When I wear them my toes are out on the rim hanging on for dear life, as if to look down at the ground and say "bitch, don't you fall. That shit'll hurt!"


----------



## User38 (Feb 8, 2009)

o o o.. nope. I would be scared of falling and breaking my already broken back.. besides, I don't usually wear underwear.. lol


----------



## ajannasmom (Feb 8, 2009)

Shoes are another of my passions, the first should be obvious..., so I must say that I do owne a few "stripper" shoes...hubby loves them!!


----------



## JollieJanice (Feb 9, 2009)

Yes i do but then again I'm a stripper so they are part of my uniform lol. Boots are much more comfortable though. I love stripper boots they have some bad ones in florida and Atlanta. There's a girl on myspace called vida shoes and man does she have some bangers.
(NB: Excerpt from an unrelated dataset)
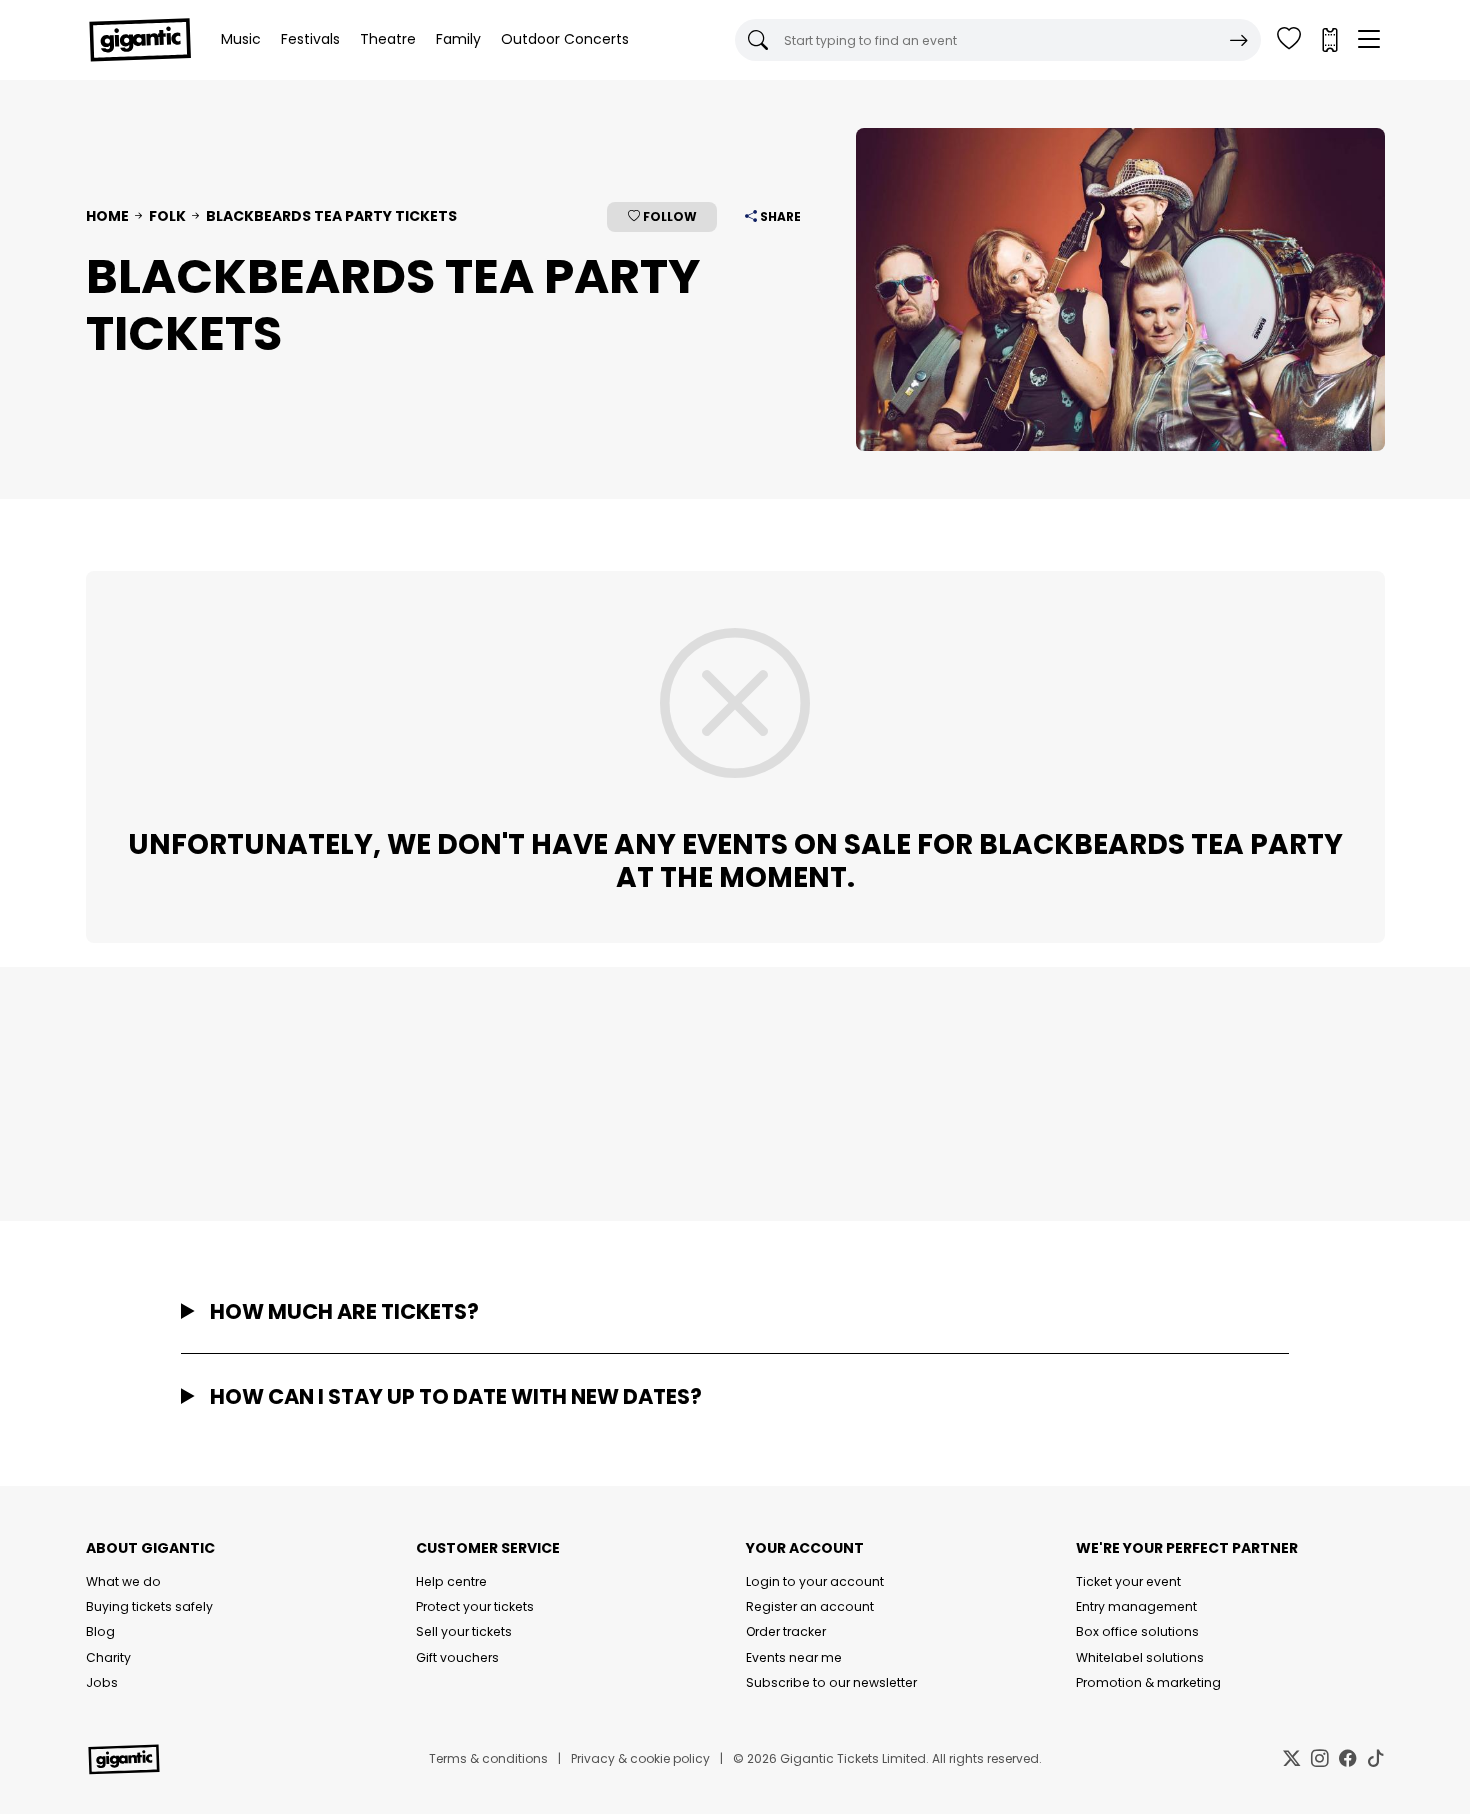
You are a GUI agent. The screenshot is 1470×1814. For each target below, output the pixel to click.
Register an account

She customizes them are self. i'm dying to go down there to get some I'd be a hit up north being that styles vary form state to state in this business.


----------



## kokometro (Feb 9, 2009)

I have tall silver stripper boots with lucite platforms and heels.  I ordered mucho pairs of stripper shoes from foreplay.com  or sunset shoes.

Fun.  

Lauren Hutton said something like "shoes like that should never touch the ground"


----------